Thursday, 29 June 2023

The Non-Locality Of The Wavefunction Viewed Through Systemic Functional Linguistics

Penrose (2004: 512):
So we have just got exactly nowhere in understanding wave/particles — some irate reader will surely object with increasingly justified impatience! But hold on please, we are not through with interpreting our wavefunctions. We have to think of the entire wave as describing (or ‘being’) just a single particle. Although it does, in a definite sense, determine the probability that a spot will occur at the various places on the screen, this probability refers to just the one particle. This interpretation will not work if we think of the wavefunction in a local way, as independently providing a probability of spot formation at each separate place on the screen. We must think of a wavefunction as one entire thing. If it causes a spot to appear at one place, then it has done its job, and this apparent act of creation forbids it from causing a spot to appear somewhere else as well. Wavefunctions are quite unlike the waves of classical physics in this important respect. The different parts of the wave cannot be thought of as local disturbances, each carrying on independently of what is happening in a remote region. Wavefunctions have a strongly non-local character; in this sense they are completely holistic entities.


Blogger Comments:

From the perspective of Systemic Functional Linguistic Theory, the 'entire' wave neither describes nor is a single particle. Rather, the wave is a construal of the potential of a particle. The notion of the wave being local or non-local derives partly from misunderstanding the wave as construing the potential of a location rather than the potential of a particle.

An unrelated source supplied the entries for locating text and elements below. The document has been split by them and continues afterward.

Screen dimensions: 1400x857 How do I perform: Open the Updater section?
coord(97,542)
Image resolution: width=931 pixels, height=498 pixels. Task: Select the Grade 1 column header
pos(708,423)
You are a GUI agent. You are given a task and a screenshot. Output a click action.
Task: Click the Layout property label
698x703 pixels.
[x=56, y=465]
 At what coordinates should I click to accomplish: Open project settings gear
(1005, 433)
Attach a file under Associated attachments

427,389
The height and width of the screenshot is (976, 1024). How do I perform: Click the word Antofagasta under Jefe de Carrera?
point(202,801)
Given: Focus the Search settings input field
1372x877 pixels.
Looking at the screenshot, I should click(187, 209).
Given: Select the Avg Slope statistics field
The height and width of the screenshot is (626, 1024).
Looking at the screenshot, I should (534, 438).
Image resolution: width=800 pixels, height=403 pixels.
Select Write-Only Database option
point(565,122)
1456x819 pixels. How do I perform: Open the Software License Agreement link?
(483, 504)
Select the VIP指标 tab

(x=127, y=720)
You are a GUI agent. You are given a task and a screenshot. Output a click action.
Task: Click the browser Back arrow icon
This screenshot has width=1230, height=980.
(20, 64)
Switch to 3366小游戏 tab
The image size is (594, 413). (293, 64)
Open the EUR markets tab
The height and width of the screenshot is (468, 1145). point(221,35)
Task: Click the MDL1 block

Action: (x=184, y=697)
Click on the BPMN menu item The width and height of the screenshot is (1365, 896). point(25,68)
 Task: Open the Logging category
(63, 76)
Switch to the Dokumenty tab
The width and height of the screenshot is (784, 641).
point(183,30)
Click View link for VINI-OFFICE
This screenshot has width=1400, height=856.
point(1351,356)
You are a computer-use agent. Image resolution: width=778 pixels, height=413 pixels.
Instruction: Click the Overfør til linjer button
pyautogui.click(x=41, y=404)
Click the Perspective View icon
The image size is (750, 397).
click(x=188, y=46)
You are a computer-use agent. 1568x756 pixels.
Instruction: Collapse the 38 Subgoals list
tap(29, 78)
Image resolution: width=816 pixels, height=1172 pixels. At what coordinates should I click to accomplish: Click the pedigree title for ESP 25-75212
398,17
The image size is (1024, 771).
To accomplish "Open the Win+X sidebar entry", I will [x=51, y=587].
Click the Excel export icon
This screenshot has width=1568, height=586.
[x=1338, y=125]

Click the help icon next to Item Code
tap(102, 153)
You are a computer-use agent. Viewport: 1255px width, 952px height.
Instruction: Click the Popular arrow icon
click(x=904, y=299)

Moreover, the wave function neither causes nor creates the appearance of a particle at a location on the screen. It is in the act of observation that experience is construed as meaning: a particle as an instance of quantum potential.

In this view, the important respect in which wavefunctions are quite unlike the waves of classical physics is that they are construals of experience as potential, whereas classical waves are construals of experience as actual. The non-locality of wavefunctions is the "non-locality" of potential.